Incident documentation/20180226-WikibaseQualityConstraints

From Wikitech
Jump to navigation Jump to search

Summary

When caching of constraint check results was enabled on Wikidata, some API requests would trigger SQL queries on the page, revision and text tables without any WHERE clause. This resulted in extremely high server load of general-purpose replica servers in s8.

Timeline

All times in UTC.

  • 14:22 – zeljkof deploys 413724 to mwdebug1002 as part of SWAT.
  • 14:22-14:26 – Lucas Werkmeister (Lucas_WMDE) tests the change on Wikidata. It seems to work as expected – successive calls of wbcheckconstraints on the same entity are much faster, since the result is read from cache.
  • 14:27 – Lucas Werkmeister (Lucas_WMDE) reports back to zeljkof and confirms the change is ready to deploy.
  • 14:28 – zeljkof deploys the change.
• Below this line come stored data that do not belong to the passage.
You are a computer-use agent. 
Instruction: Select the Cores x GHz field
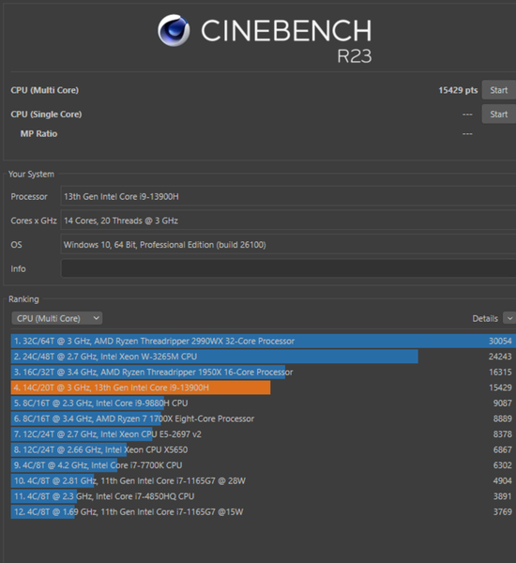click(288, 221)
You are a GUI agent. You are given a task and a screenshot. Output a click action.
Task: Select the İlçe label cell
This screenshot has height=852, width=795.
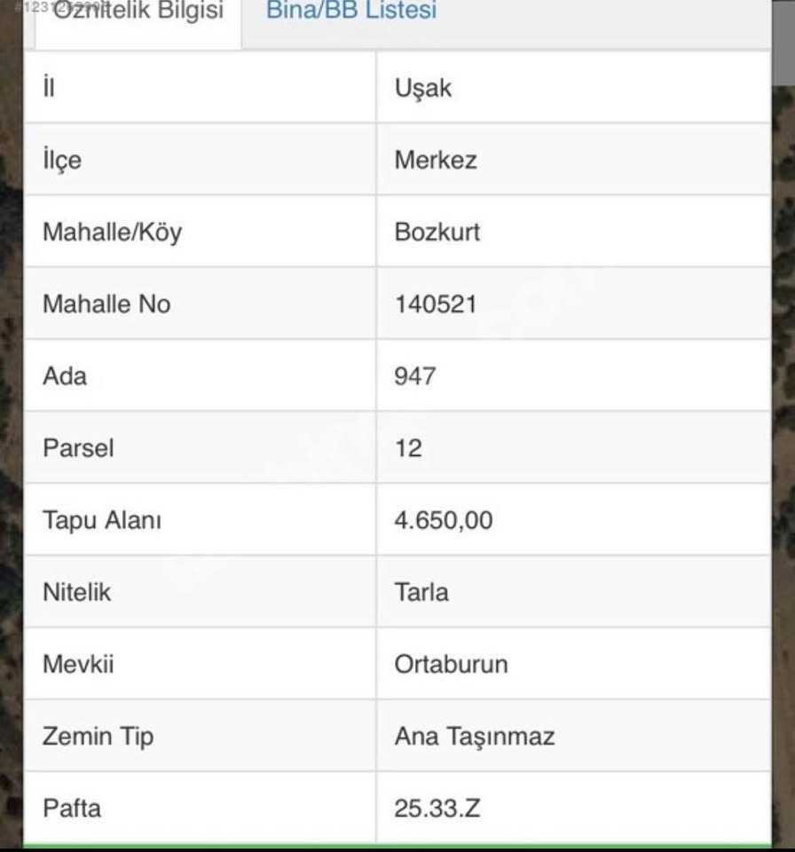[x=61, y=160]
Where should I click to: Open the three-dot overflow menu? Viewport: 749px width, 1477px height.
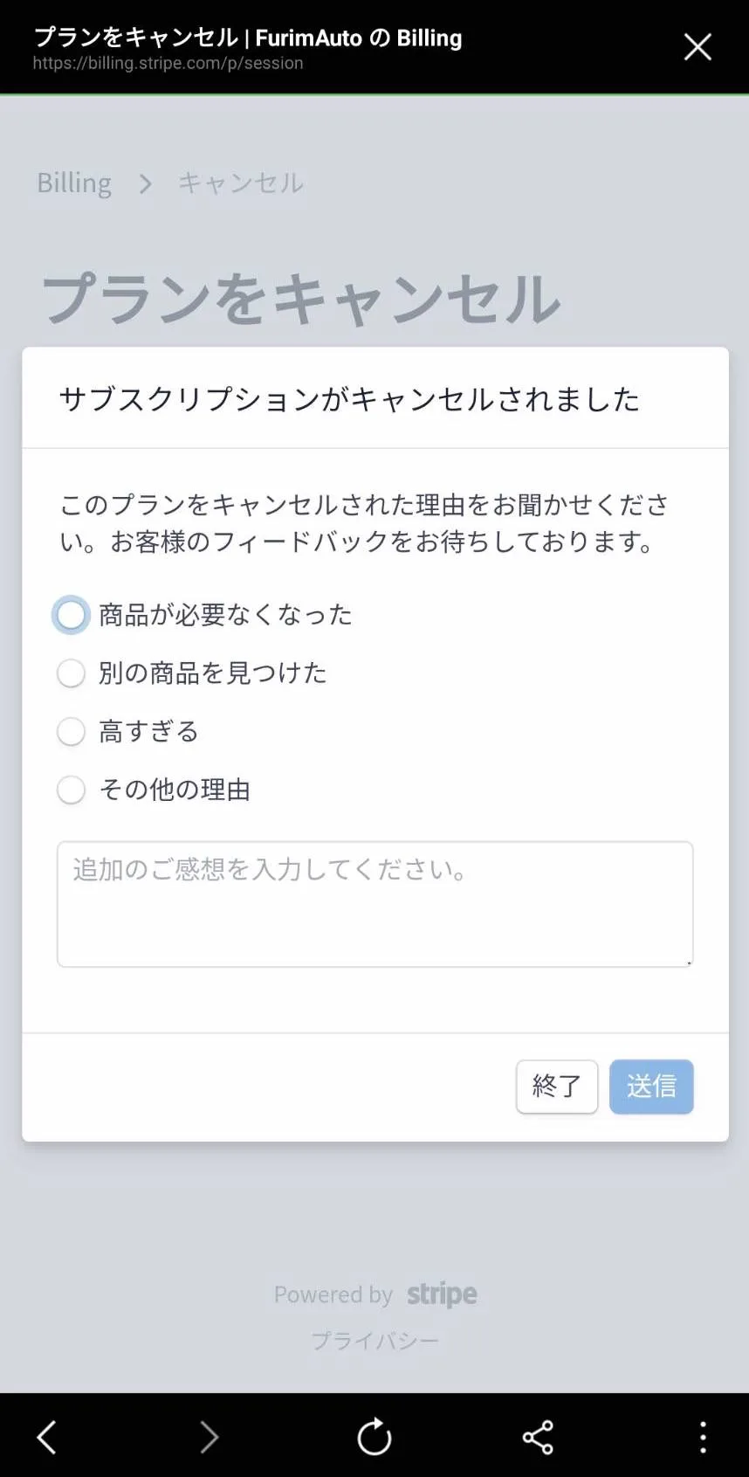pos(703,1437)
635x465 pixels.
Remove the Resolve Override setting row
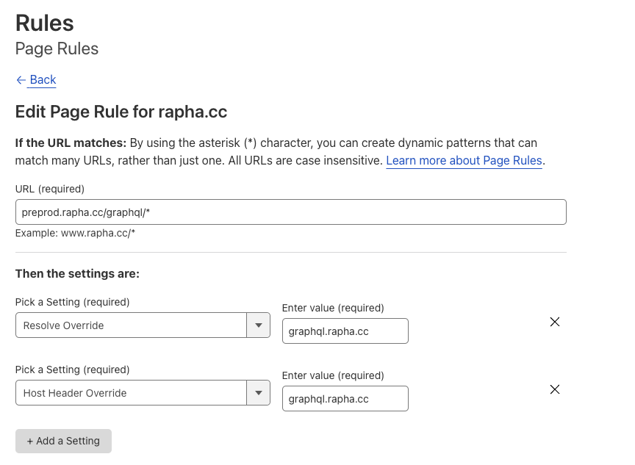coord(555,322)
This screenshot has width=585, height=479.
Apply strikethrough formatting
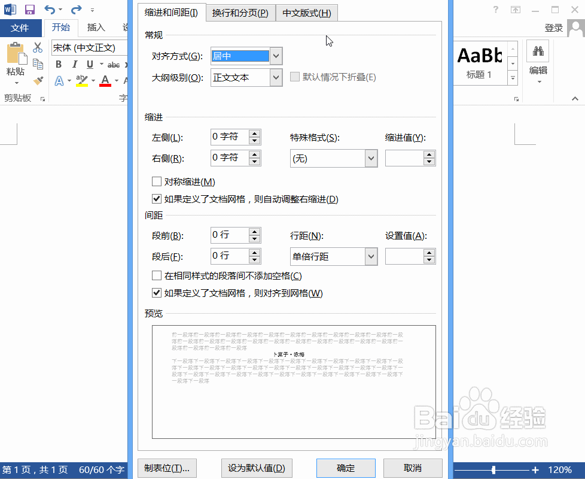113,64
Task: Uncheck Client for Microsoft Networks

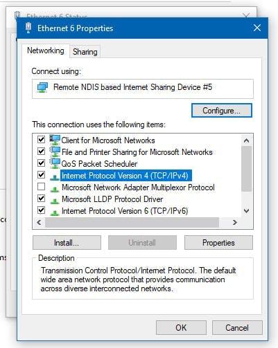Action: [x=41, y=139]
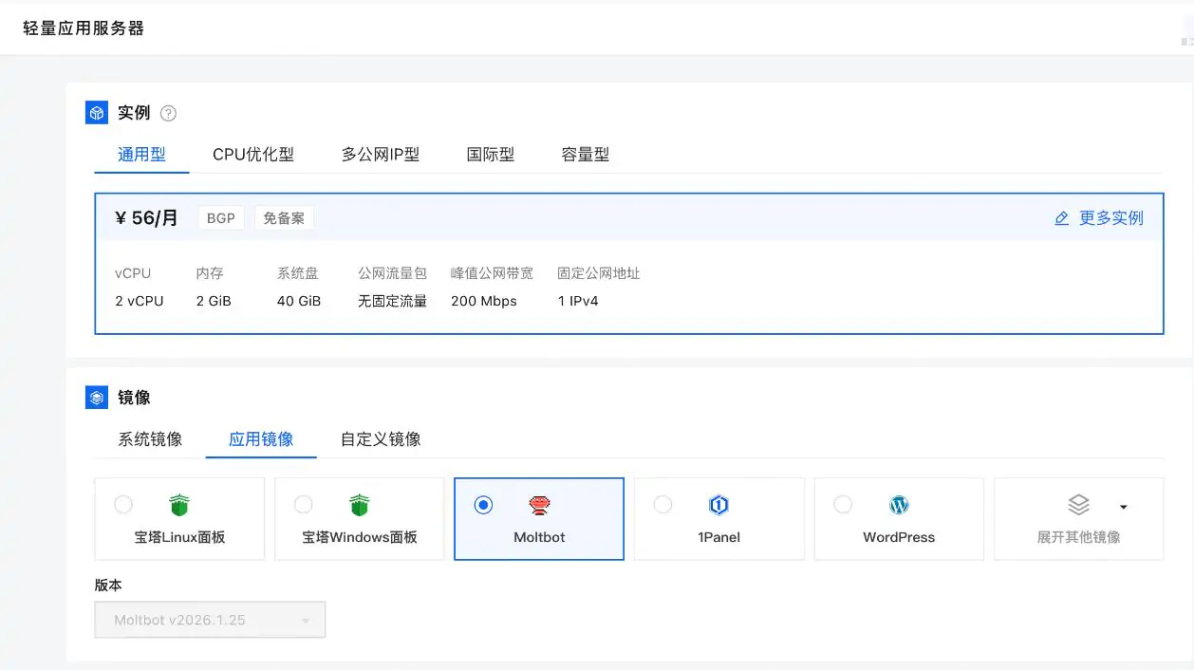Viewport: 1194px width, 670px height.
Task: Click the Moltbot robot icon
Action: [x=539, y=504]
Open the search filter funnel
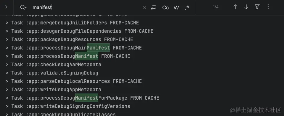Viewport: 284px width, 116px height. tap(257, 7)
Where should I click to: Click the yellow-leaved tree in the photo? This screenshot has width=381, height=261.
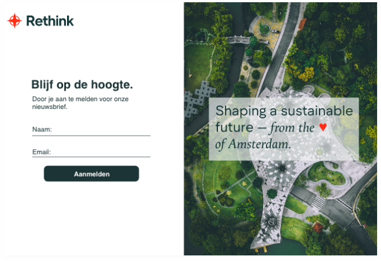[x=307, y=74]
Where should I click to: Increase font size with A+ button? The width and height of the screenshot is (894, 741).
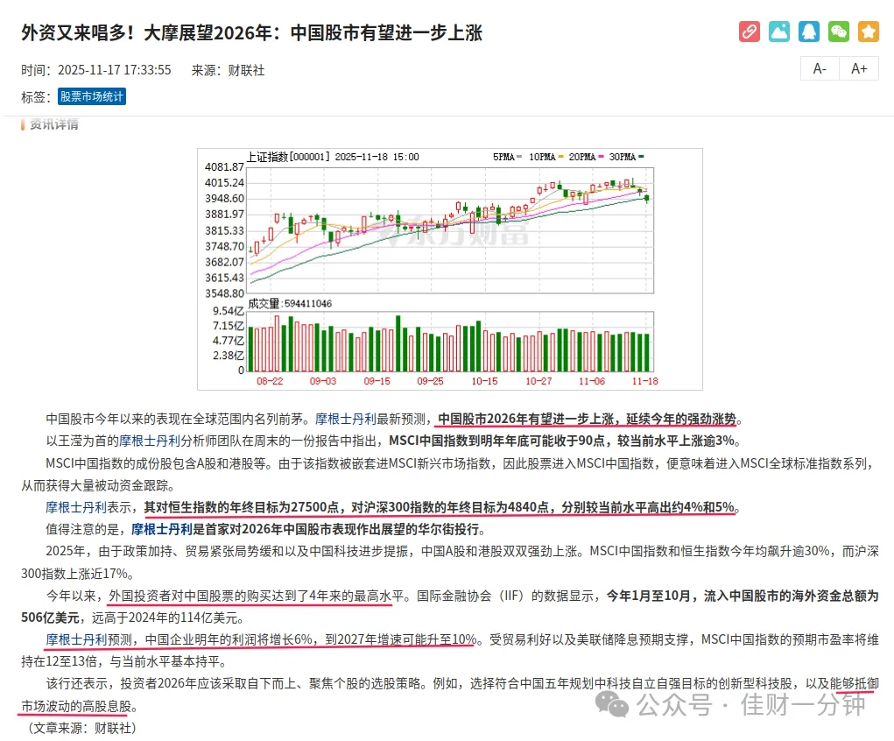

Server admin log entries during this time
  • 14:28 – eth0 traffic on db1109 immediately begins to grow, crossing 600 Mbps within the next ten minutes (the normal level is around 50 Mbps) – see Grafana. db1092 and db1104 are also affected. CPU load, number of running processes, and disk I/O also increase accordingly. However, according to jynus, the slowdown was slow to buildup, so it was not detected by monitoring immediately.
  • 17:24 – marostegui and jynus comment on phabricator:T184812, pointing to the massive spike in Wikidata replicas (Grafana).
  • 17:34 – jynus deploying new query killer to db1109. Server admin log entries during this time
  • 17:41 – Chad deploys a revert of the config change (414720). log entry (stashbot failed to log this and some other messages around that time to wiki)
  • 17:41 – eth0 traffic, CPU load etc. begin to drop again (Grafana).
  • 17:41 – jynus I am going to kill [queries?] [a]gain to see they don't come back
  • 17:44 – eth0 traffic, CPU load etc. back to normal levels (Grafana).
  • 17:45 – jynus things seem under control

Conclusions

Due to a logic bug (phabricator:T188384), WikibaseQualityConstraints’ CachingResultsBuilder asked Wikibase’ WikiPageEntityMetaDataLookup for the latest revision information of an empty list of entities. The WikiPageEntityMetaDataLookup had a special safeguard (added in 294340) for this case to avoid costly queries, adding a condition "0". However, Database::selectSQLText actually turns this condition into a query with no WHERE clause (instead of something like WHERE FALSE, which WikiPageEntityMetaDataLookup probably intended). WikibaseQualityConstraints should pay more attention to special cases when requesting entity IDs (empty list, long list); Wikibase should make sure that safeguards actually work as intended; and core should not let simple programming errors result in completely unlimited queries.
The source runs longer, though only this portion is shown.